Treasuries Fall for Third Day as Yields Top 2% Before Auction
Comment of the Day

February 13 2013

Commentary by Eoin Treacy

Treasuries Fall for Third Day as Yields Top 2% Before Auction

This article by Cordell Eddings for Bloomberg may be of interest to subscribers. Here is a section
“We are grinding slightly higher in yields as the 10-year note auction, and the setup for it, will be the main driver of the market,” Guy LeBas, chief fixed-income strategist at Janney Montgomery Scott LLC in Philadelphia, said in a telephone interview. “Retail sales were strong, but we will continue to be stuck around these levels, reflecting low inflation and the slow economic growth trends that are firmly in place, until something changes.”

Eoin Treacy's view Quantitative easing was justified on the basis that deflation is a more troubling concern than inflation and that such extreme measures were necessary in order to avoid an economic depression. Ultra low yields serve the dual purpose of lowering the government's borrowing cost and encouraging investment elsewhere through negative real interest rates. While some have argued that this situation has to persist because the economy is now addicted to low interest rates, recent market activity would suggest otherwise. The rather hawkish minutes from the Fed's last meeting raise the possibility that extreme monetary measures could start to be unwound this year. Investors appear to be anticipating this move and have begun to redeploy capital to equities and shorter duration debt instruments.

The US 10-year yield has held a progression of higher reaction lows since November and this sequence would need to be broken in order to question medium-term scope for additional upside.

The Eurozone 10-year yield has been consolidating in the region of the upper side of its six-month range and a sustained move below 1.6% would be required to question potential for additional selling pressure.

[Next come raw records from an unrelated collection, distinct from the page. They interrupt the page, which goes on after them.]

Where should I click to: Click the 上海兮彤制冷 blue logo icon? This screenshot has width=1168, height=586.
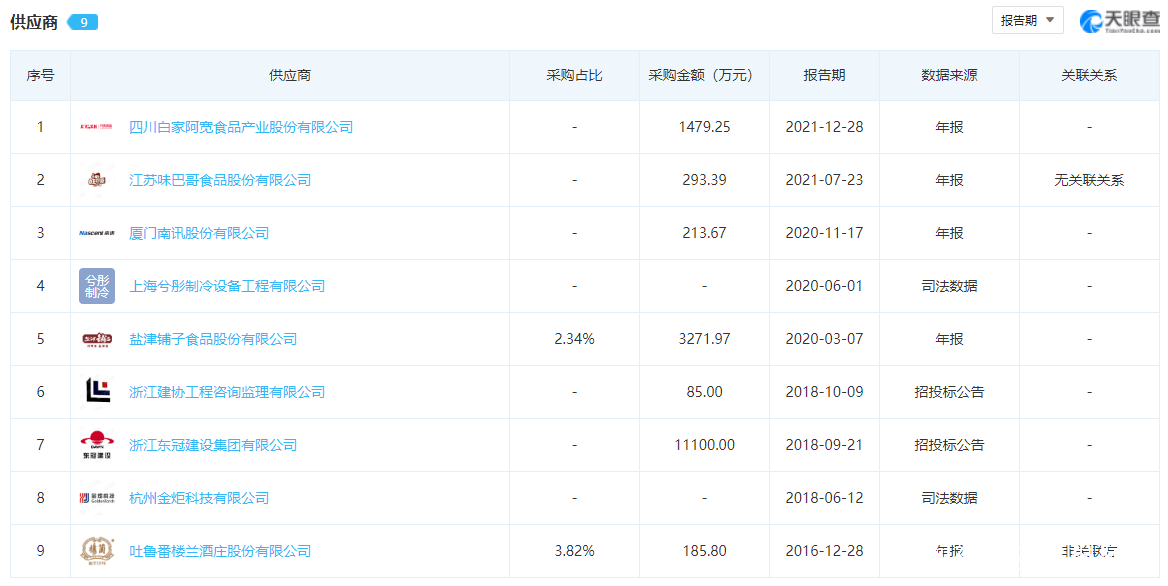coord(97,286)
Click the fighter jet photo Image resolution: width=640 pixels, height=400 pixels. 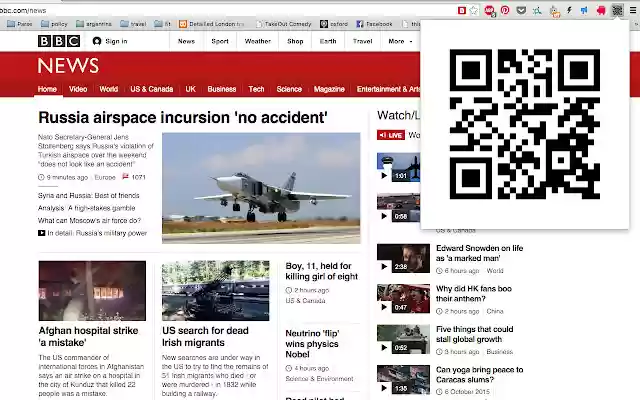tap(261, 188)
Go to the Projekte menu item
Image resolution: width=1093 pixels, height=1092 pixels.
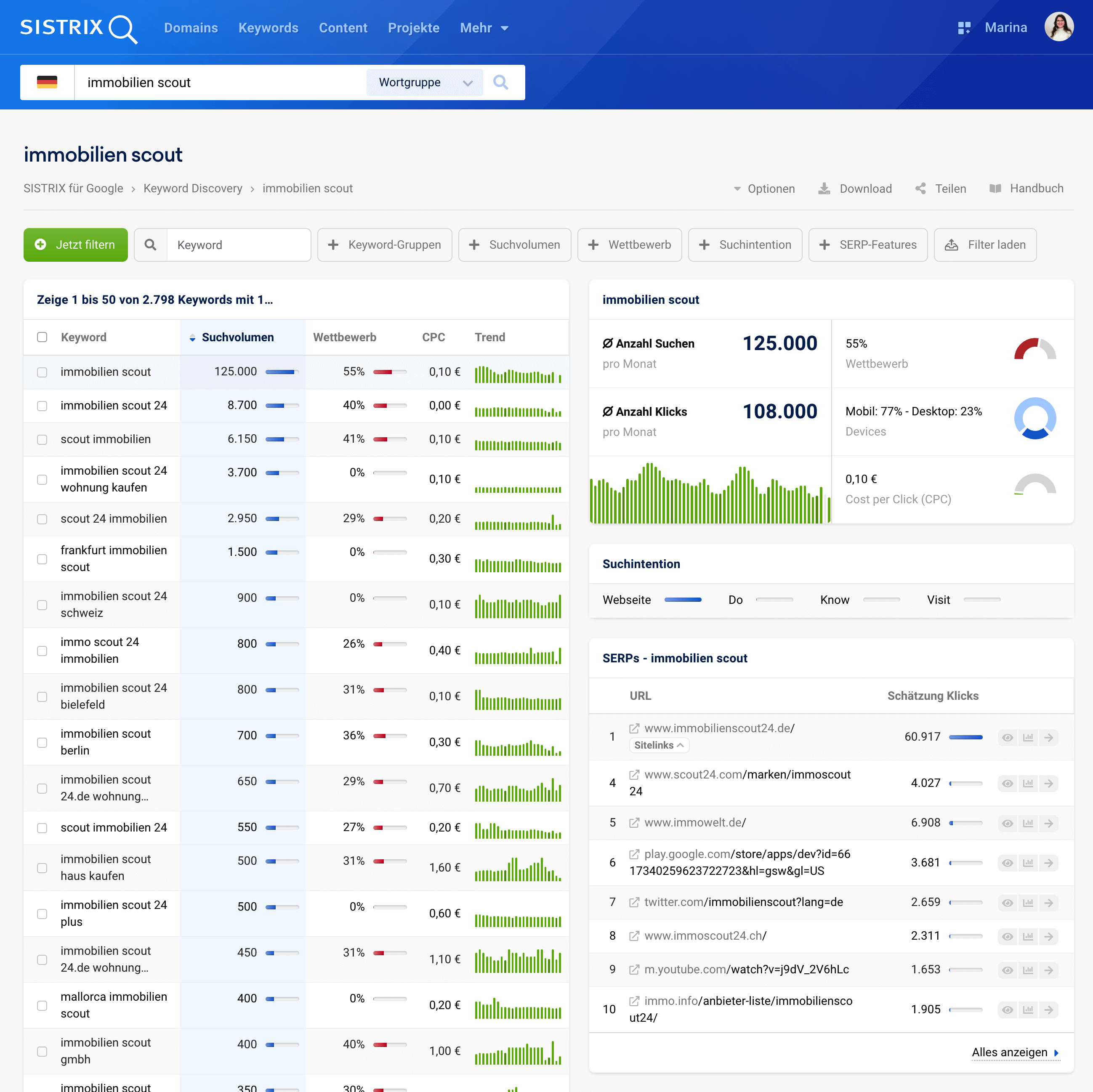[x=413, y=28]
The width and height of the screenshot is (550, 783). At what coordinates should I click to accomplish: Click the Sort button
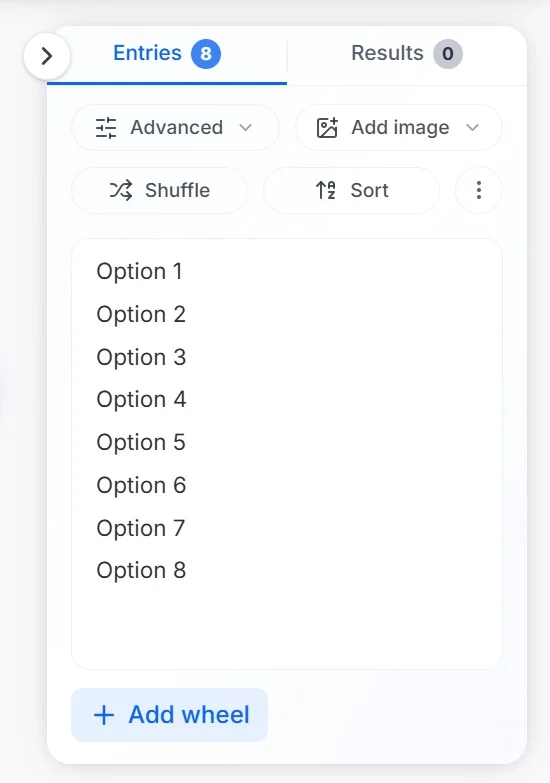click(x=352, y=190)
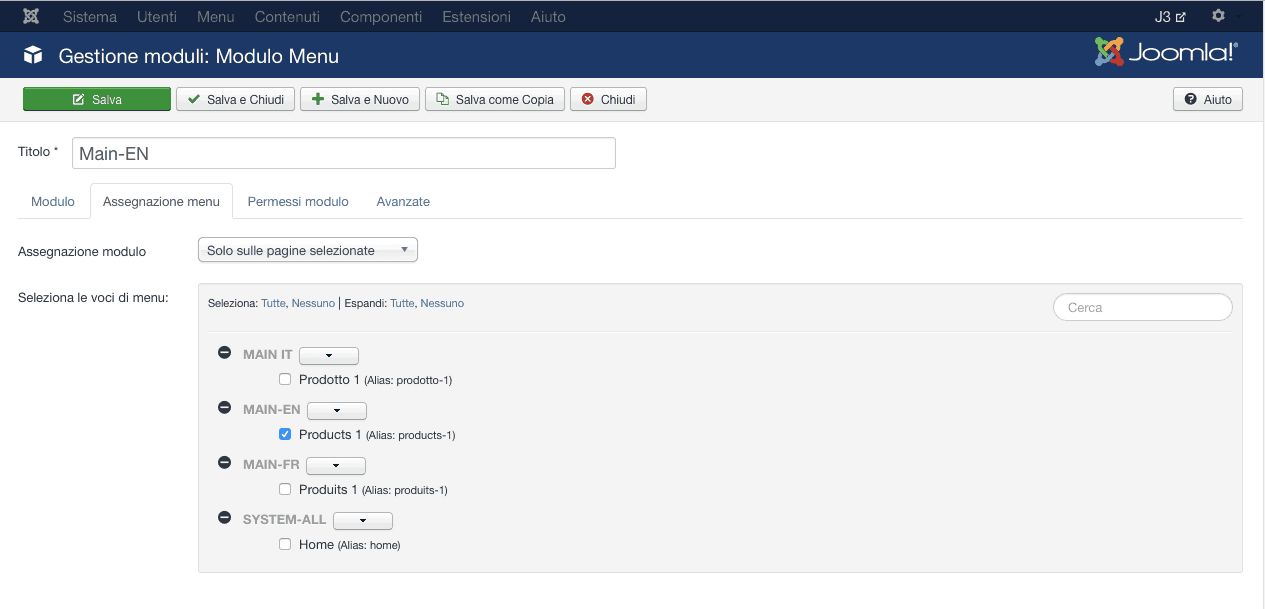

UK 10-year yields have posted a step sequence uptrend since the summer and broke successfully above 2% in the first week of January. A sustained move below that level would be required to question medium-term scope for continued expansion. The UK has made no secret of its intention to inflate its way out of the current situation. As yields rise the cost of funding the government's deficit could act as an additional headwind to the Pound.

Swiss 10-year yields have doubled from 0.38% to 0.8% since hitting a medium-term low in December and a sustained move below the 200-day MA, currently near 0.65% would be required to question medium-term scope for additional upside.

The Canadian 10-year yield has been consolidating in the region of 2% since late January and a clear downward dynamic would be required to question medium-term scope for additional selling pressure.

The Australian 10-year yield has held a progression of higher reaction lows since July and broke above 3.5% two weeks ago. A sustained move below 3.25% would be required to question medium-term supply dominance.

Of all the major government bond yields, the Japanese 10-year has been steadiest and remains within a range. A sustained move above 0.8% would confirm a return to medium-term supply dominance.

The commonality across the majority of the above government bond yields above highlights the more ambivalent tone towards the sector which has been evident of late.